WRITTEN REQUEST A
Set down everything in the TSP regulation from "(a) A participant" down to "to the participant.", word for word.
WRITTEN REQUEST B
According to the TSP regulation, when does the annuity vendor make the first annuity payment?
WRITTEN REQUEST C
For each statement, say whether the TSP regulation supports it, and quote the words that decide it.
(i) The portion of an account balance used to buy an annuity must be at least $3,500.
(ii) Monthly payments calculated from life expectancy have a minimum amount.
(iii) A participant receiving monthly payments can elect at any time to receive the rest of the account balance as one final payment.

Payments based on life expectancy are determined using the factors set 
forth in Internal Revenue Service life expectancy tables set forth at 
26 CFR 1.401(a)(9)-9, Q&A 1 and 2. The monthly payment amount is 
calculated by dividing the account balance by the factor from the IRS 
life expectancy tables based upon the participant's age as of his or 
her birthday in the year payments are to begin. This amount is then 
divided by 12 to yield the monthly payment amount. In subsequent years, 
the monthly payment amount is recalculated each January by dividing the 
prior December 31 account balance by the factor in the IRS life 
expectancy tables based upon the participant's age as of his or her 
birthday in the year payments will be made. There is no minimum amount 
for a monthly payment calculated based on this method.
    (b) A participant receiving monthly payments calculated based upon 
life expectancy can make one election, during a period to be determined 
by the Executive Director, to change to a fixed monthly payment. 
Alternatively, the participant can change the amount of his or her 
fixed payments annually. A participant who is receiving monthly 
payments based on a fixed dollar amount, however, cannot, elect to 
change to an amount calculated based on life expectancy.
    (c) A participant receiving monthly payments, regardless of the 
calculation method, can elect at any time to receive the remainder of 
his or her account balance in a final single payment.
    (d) The TSP will ensure that the annual total monthly payments 
satisfy any applicable minimum distribution requirement of the Internal 
Revenue Code by making a supplemental payment in December of the year 
in which a minimum distribution is required.
    (e) A participant receiving monthly payments may change the 
investment of his or her account balance among the TSP investment funds 
as provided in 5 CFR part 1601.
    (f) Participants who elect to withdraw their account balances in a 
series of monthly payments cannot transfer or roll over money from a 
traditional IRA or eligible employer plan into their TSP accounts. 
Participants who have both a civilian TSP account and a uniformed 
services TSP account cannot combine the two accounts if they are 
already receiving monthly payments from one of the accounts.


Sec. 1650.14  Annuities.

    (a) A participant electing a full post-employment withdrawal can 
use all or

[[Page 42873]]

a portion of his or her account balance to purchase a life annuity. The 
portion of the participant's account balance elected and available for 
the annuity purchase must be at least $3,500. The TSP will purchase the 
annuity from the TSP's annuity vendor using the participant's entire 
account balance or the portion specified, unless an amount is necessary 
to satisfy any applicable minimum distribution requirement of the 
Internal Revenue Code. In the event that a minimum distribution is 
required before the date of the first annuity payment, the TSP will 
compute that amount and pay it directly to the participant.
    (b) An annuity will provide a payment for life to the participant 
and, if applicable, to the participant's survivor, in accordance with 
the type of annuity chosen. The first annuity payment will be made by 
the TSP annuity vendor approximately 30 days after the TSP purchases 
the annuity.
    (c) The amount of an annuity payment will depend on the type of 
annuity chosen, the participant's age when the annuity is purchased 
(and the age of the joint annuitant, if applicable), the amount used to 
purchase the annuity, and the interest rate available when the annuity 
is purchased.

INFORMATION SUPPLIED
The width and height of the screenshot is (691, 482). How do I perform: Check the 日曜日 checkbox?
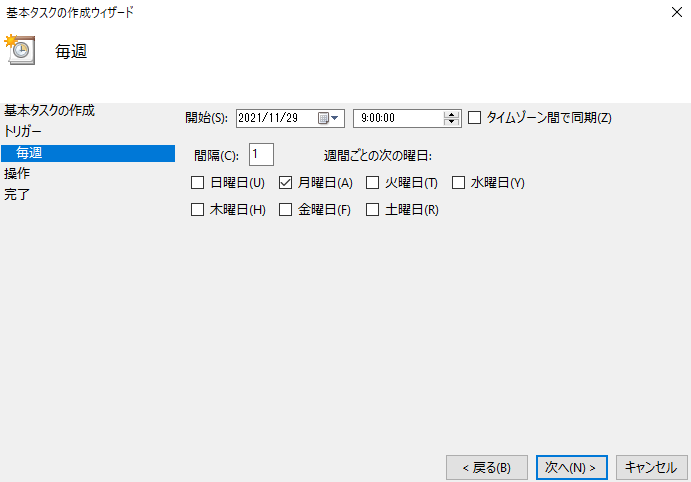tap(197, 182)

REPLY A
(a) A participant electing a full post-employment withdrawal can 
use all or

[[Page 42873]]

a portion of his or her account balance to purchase a life annuity. The 
portion of the participant's account balance elected and available for 
the annuity purchase must be at least $3,500. The TSP will purchase the 
annuity from the TSP's annuity vendor using the participant's entire 
account balance or the portion specified, unless an amount is necessary 
to satisfy any applicable minimum distribution requirement of the 
Internal Revenue Code. In the event that a minimum distribution is 
required before the date of the first annuity payment, the TSP will 
compute that amount and pay it directly to the participant.

REPLY B
Approximately 30 days after the TSP purchases the annuity.

REPLY C
(i) Yes: "must be at least $3,500."
(ii) No: "There is no minimum amount for a monthly payment calculated based on this method."
(iii) Yes: "can elect at any time to receive the remainder of his or her account balance in a final single payment."